*** Extracted text
Community Spring Cleaning week is here! Join your fellow Maveryx in digging through your old posts and marking comments on them as solved. Learn more here!

Alteryx Designer Desktop Discussions

Find answers, ask questions, and share expertise about Alteryx Designer Desktop and Intelligence Suite.
SOLVED

Most Efficient formula for “Find and Replace” type of requirement

StockMarket
8 - Asteroid

Hello

 

I am new to Alteryx and I have to design a workflow, which perform a simple “Find and Replace” task on a single field within the csv file. But there are 2 main problems that I am facing, the first one is that there are “ almost 60 comparisons” that have to be made for this find and replace task and secondly, this flow needs to be run on csv files, which have Millions of Rows inside them.

 

As you can see in the attached sample data file, there is a field named “Ticker” which has got multiple details inside it in the form of a “Large String Value”, which also including the DATE in this format –
“YYMMM” where YY stands for Year in short form like 19 for the year 2019, and MMM stands for 3 digits of the Month, like FEB stands for February and so on for all other months.

 

Now, my requirement is that I have to actually REPLACE this 5 character “Date” from these large string values with the new 7 character date, which will also include the actual 2 digits of date inside them. Instead of just telling YYMMM, they will actually show the complete date in this format – DDMMMYY, where DD is the date, MMM is the month and YY is the year.
******
*** Information supplied
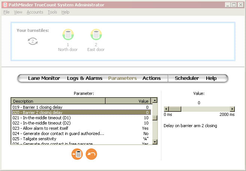This screenshot has height=171, width=246.
Task: Click the orange undo arrow button
Action: pos(91,154)
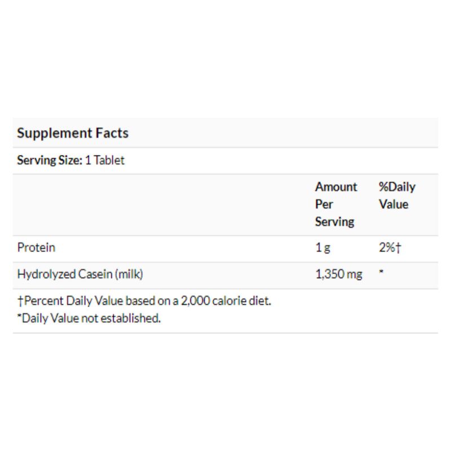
******
**Task to complete:**
Reproduce, word for word, the part of the Alteryx forum post starting with "Now, my requirement" and going on through "is the year.".

**Task output:**
Now, my requirement is that I have to actually REPLACE this 5 character “Date” from these large string values with the new 7 character date, which will also include the actual 2 digits of date inside them. Instead of just telling YYMMM, they will actually show the complete date in this format – DDMMMYY, where DD is the date, MMM is the month and YY is the year.